Code Inside a Virtual Machine

You should try working on coding projects inside of a virtual machine (VM). It's a practice I started a few months ago when a text editor I liked was only available in Windows. What I found was running a VM for code gave me a kind of "playground" for my projects where I could try some things I may not want bogging down or messing up my main system.

Virtualization is not just a Mac thing. If you run Windows, you can very easily run another version of Windows inside of VMware Fusion Workstation or Oracle's VirtualBox.

Multitasking Mess

The coding projects I start tend to make a mess on my desktop and documents folder throughout the course of the day. My workflow generally consists of the following:

  • Working on an actual, production project involving coding
  • Studying / experimenting with new programming methods and languages
  • Non-code related work tasks that require the use of my regular Mac apps (Mail, Outlook, Word, etc.)

What started happening was the files for these projects were spilling over to each other and things started haphazardly landing on my desktop, which is a big no-no for me.

 This is bad

This is bad

Now I keep two separate VMs- one for testing out code and one for actual projects. So now if I start cluttering a desktop, it's not my actual desktop.

Pause the Madness!

This is kind of an OCD thing, but when I shut my computer down at the end of a work day, I must close out all of my applications first. I don't want to boot-up the next morning only to find yesterday's chaos. The exception to this, however, is my code projects.

Here you can see I have quite a few things going on- there's my editing platform, Chrome developer window, file explorer, and Firefox running for standard browsing. But because they're inside of a VM, I can simply pause the whole session before I shut down my machine and resume exactly where I left off.

This is perfect. And it also frees up my main OS apps for other tasks. Since coding can quickly become a creative endeavor, it's important to compartmentalize your workflow. When I get on a roll with a great idea and have to pause for other work, the ability to dive right back in where I left off is paramount.

Too much power?

So now that I shared this amazing secret with you, we'll take a look at the technical aspects of running it all. Here's a breakdown of my rig and how I allocate everything:

13" MacBook Air : Core i7, 8GB of RAM and 512 GB SSD - this is my main workhorse. At my desk, it connects to a 27" 2560x1440 Dell ultrasharp display. The 8GB of RAM is what makes time travel possible... oh wait, that's the flux capacitor. The 8GB of RAM allows me to comfortably run more than one VM at the same time.

Parallels Desktop 11- for running the VMs. I started running Windows XP on a Macbook Pro with VMware Fusion in 2006. After that I moved to Parallels and then back to Fusion and have bounced back and forth almost every year since. They're both great products for running VMs and have such a similar feature set that it pretty much doesn't matter what you use. I'm using Parallels this time around simply because I'm running an early release of Mac OS X and the new version of Parallels that supports it came out first.

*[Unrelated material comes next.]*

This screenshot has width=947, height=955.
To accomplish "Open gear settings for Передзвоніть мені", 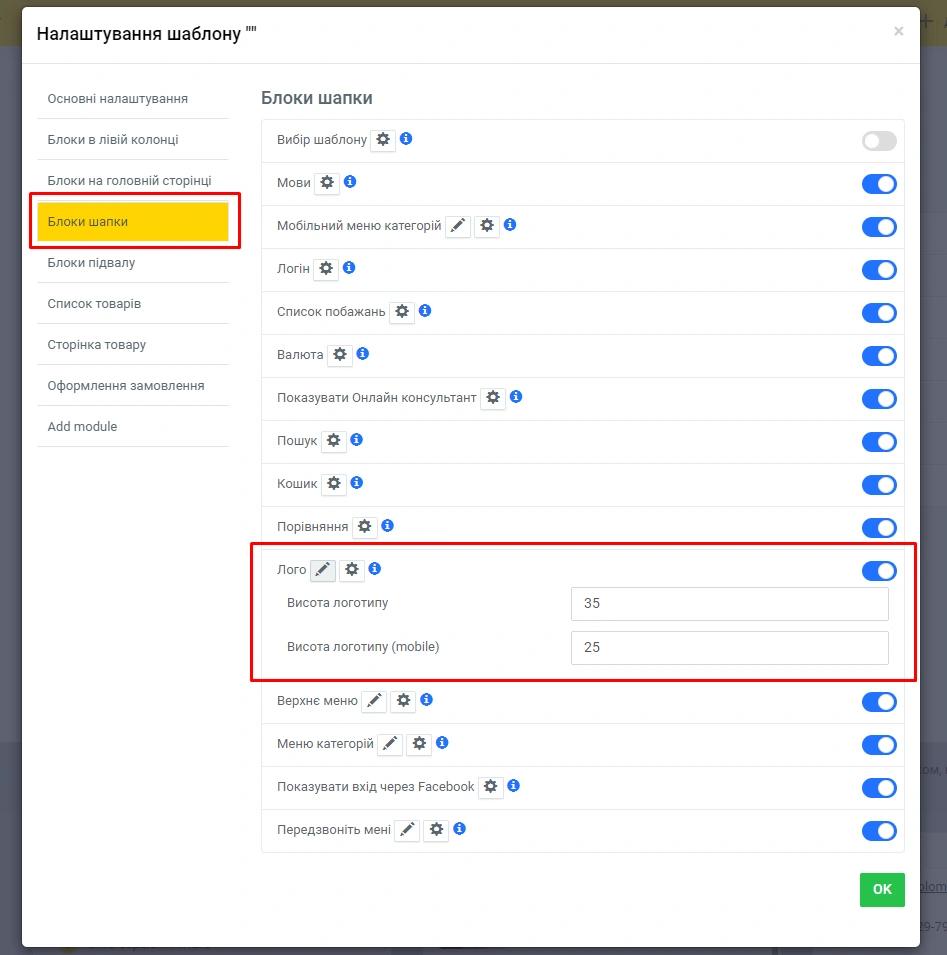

Screen Shot 2015-09-13 at 5.44.49 PM.png

Windows 7- still my favorite version of Windows. I use this VM for most coding projects. I edit with Notepad++ which is one of my favorite text editors available. The fact that it's only available on Windows is what got me started down this route in the first place.

Windows 8 (soon to be upgraded to 10)- my secondary VM. I really only boot this guy up when I need to begin a second coding project and I don't want to disturb anything in Windows 7 land. It's also where I get to play around with some Visual Studio projects and tinker with the modern Windows UI.

In both cases above, I allocate 2GB of RAM to each machine. Because I usually only run one at a time, the Mac OS is still left with plenty of RAM for other tasks. And if I do need both at the same time, then that means 4GB goes to VMs and Mac still gets 4GB. I can live with that. I also use Chrome in both systems to compile and debug.


When I first showed this workflow to one of my colleagues, he was puzzled, not understanding why I'd go through the trouble of a VM for essentially what is a text editor. And he's not wrong. If you have a modest system (Windows or Mac) and feel it doesn't need the extra weight of a VM then skip it. There's no reason you can't code without it. But if you find yourself in situations where your projects are quickly becoming overwhelming, it might not hurt to try putting them in their own little sandbox.